The IronWolf and IronWolf Pro drives are slightly cheaper and use the same drive platform but are not rated to the same metrics as the Exos X line. Specifically, Seagate rates the IronWolf Pro at 1.2 million hours MTBF and 300 TB/year and the IronWolf at 1.0 million hours MTBF and 180 TB/year. Further, while the 16 TB IronWolf Pro comes with a 5 year warranty and Resuce Data Recovery Service, the base IronWolf hard drive only has a 3 year warranty. Seagate also only rates the performance at up to 250 MB/s for the 16 TB IronWolf Pro and 210 MB/s for the 16 TB IronWolf. Average latency appears to match the Exos X at 4.16ms, however. The spec sheets do not contain numbers for random read/write performance. The lower-tier IronWolf is slightly less power efficient at 5.3W average idle. The SATA only IronWolf is aimed at NAS devices with up to eight bays while the IronWolf Pro is aimed at NAS products with up to 24 bays.
Now for the fun bit: pricing. The Exos X16 (there are several models) has a MSRP of $628.99 or $638.99 for SATA or SAS respectively. The 16TB IronWolf Pro (ST16000NE000) has a MSRP of $664.99 while the 16TB IronWolf (ST16000VN001) sits at $609.99.
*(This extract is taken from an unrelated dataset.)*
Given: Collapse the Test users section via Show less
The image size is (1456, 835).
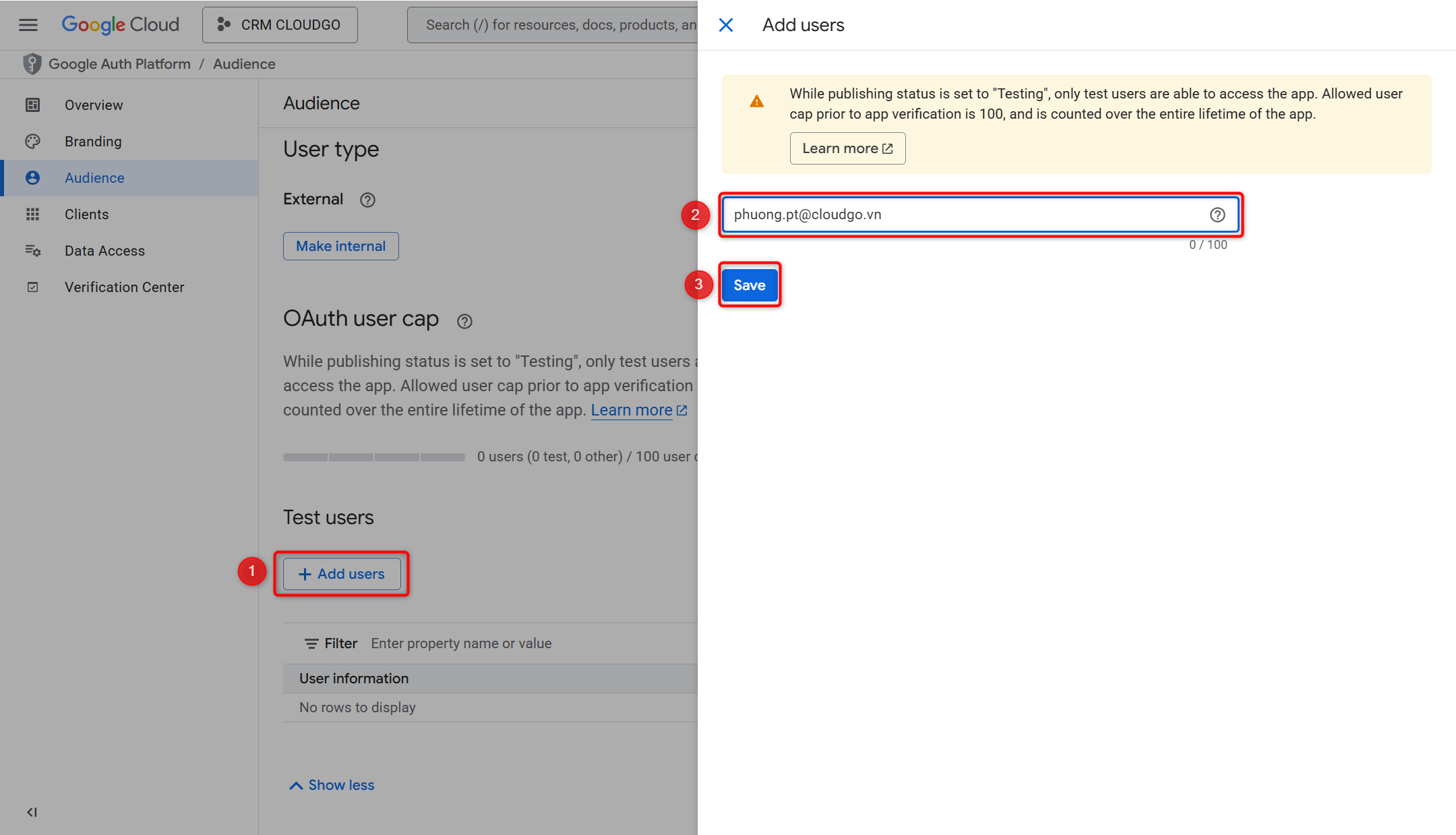Looking at the screenshot, I should point(330,784).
What is interesting to me about these drives is that Seagate was able to offer a 16 TB drive using PMR (with a bit of help from TDMR) technology and without having to rely on alternatives with compromises like SMR (shingled magnetic recording) or more exotic technologies like HAMR/MAMR. Two Dimensional Magnetic Recording (TDMR) is neat as the tracks data is stored on have become so narrow that they are smaller than a single read head; TDMR setups use multiple read heads to enhance the signal-to-noise ratio and reduce magnetic inter-track interference. There are possible read performance gains, but is more expensive as the multiple heads need to be paired with a faster controller that can handle the increased processing and bandwidth requirements.
In a previous earnings call, Seagate stated that the 16 TB Exos X16 would become their highest revenue SKU in Q2’20 and that the 9-platter helium filled platform could support 18 TB when using host managed SMR. Perhaps most interesting for those eagerly waiting for HAMR to finally make an appearance, the platform is apparently drop in ready for HAMR which the company expects to take them to 20 TB and beyond starting as soon as 2020. It is pretty amazing how far storage has come and how much capacity continues to be possible using conventional/traditional recording methods despite how often the density wall is said to be hit only to have it move further away thanks to some R&D breakthrough prolonging its life/usefulness. Similar to the silicon and shrinking manufacturing processes in CPU/chip development, at some point there will be a dead end or at least a point at which further progress is not worth the cost and a new way of computing will be more effective, at some point traditional magnetic recording will only get us so far and other technologies (e.g. HAMR) and storage methods (even cheaper flash or even something totally new, e.g. crystal or DNA-based) will have to step in but until them I am enjoying the ride of seeing just how much storage can be squeezed out of spinning rust!
From the latest press release:
"The Exos X16 is key in reducing total cost of ownership for enterprise system developers and cloud data centers while supporting multiple applications with varying workloads,” said Sai Varanasi, vice president of product line marketing at Seagate Technology. “The Exos X16 is the industry’s leading helium-based 16TB capacity drive. We are partnering with our cloud/enterprise customers to bring this product to the market to fulfill the pent-up exabyte demand in data centers.”